The medical name is takotsubo cardiomyopathy, but a more straightforward name is “broken heart syndrome.” Extreme stress or emotions can cause it. That includes the loss of a dear loved one. A “broken heart” can temporarily weaken your physical heart muscle. Research has shown a person has a 41% increase in the risk of dying in the first six months after losing a spouse.
Extreme emotional stress increases the release of the hormones cortisol, adrenaline, and norepinephrine while causing a reduction in the feel-good hormones of oxytocin, dopamine, and serotonin. The result can be broken heart syndrome with depression, poor sleep, fatigue, anxiety, high blood pressure, and physical pain.
I have often heard broken heart syndrome used in connection with Jesus as he agonized in prayer before the crucifixion. After all, while Jesus was fully God, he was also fully man. He was “tempted in all things just as we are” (Hebrews 4:15). But what about the disciples? They had spent three years with Him. He was their closest friend as well as their teacher-rabbi. They had begun to recognize that He was the Messiah who had come to restore God’s kingdom. Imagine the shock they experienced when they saw him crucified like a common criminal. They must have considered the three years they spent with Jesus all for nothing, and their faith in God must have been shaken.
Broken heart syndrome literally changes the structure of your heart, even though we know that the physical organ is not the center of our emotions. So you could say that those disciples were brokenhearted emotionally and physically. They fled and hid and wept and pondered. They were in despair.
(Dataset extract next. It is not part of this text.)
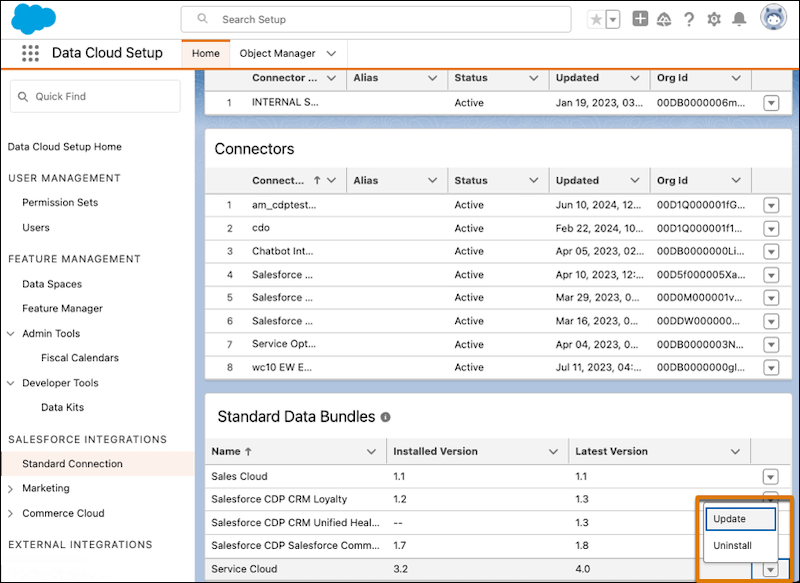This screenshot has height=583, width=800.
Task: Open the Setup gear icon
Action: pos(714,19)
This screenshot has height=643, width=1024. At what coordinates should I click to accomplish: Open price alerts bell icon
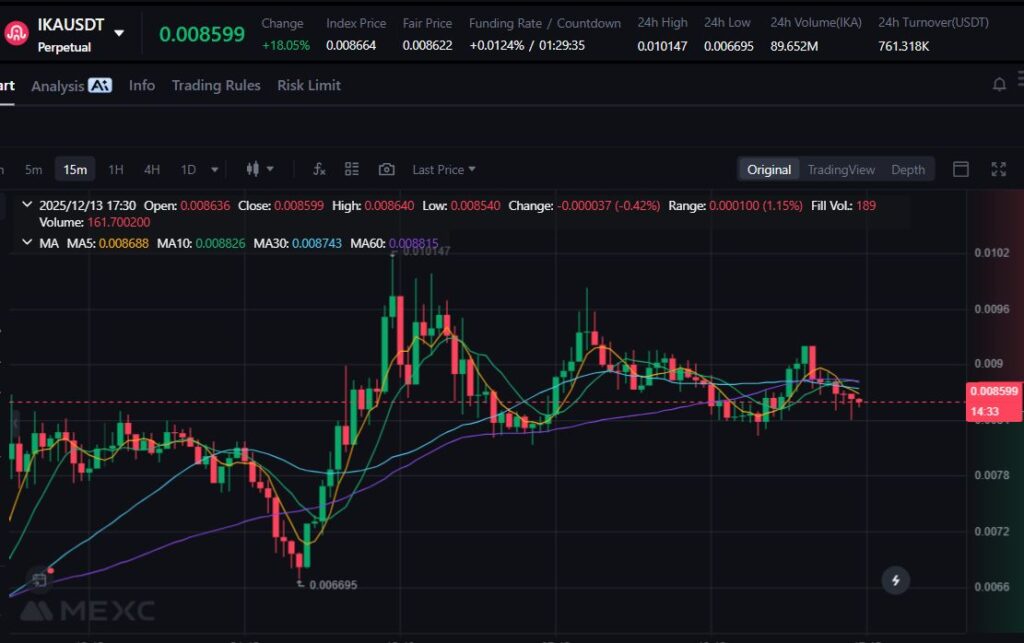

However, in a few days, they became bold proclaimers of Christ. They had a new courage that they never had before. They were not afraid of the Roman authorities or the Jewish leaders. There is only one possible explanation. They saw, heard, touched, and even ate with the resurrected Christ.
The disciples were in agony for two days, but on the third day, their broken hearts were restored to “brave hearts.” They never stopped proclaiming Christ’s resurrection, even though their lives were tragically shortened because of their message. There is no way to explain their courage except that they knew first-hand that it was true.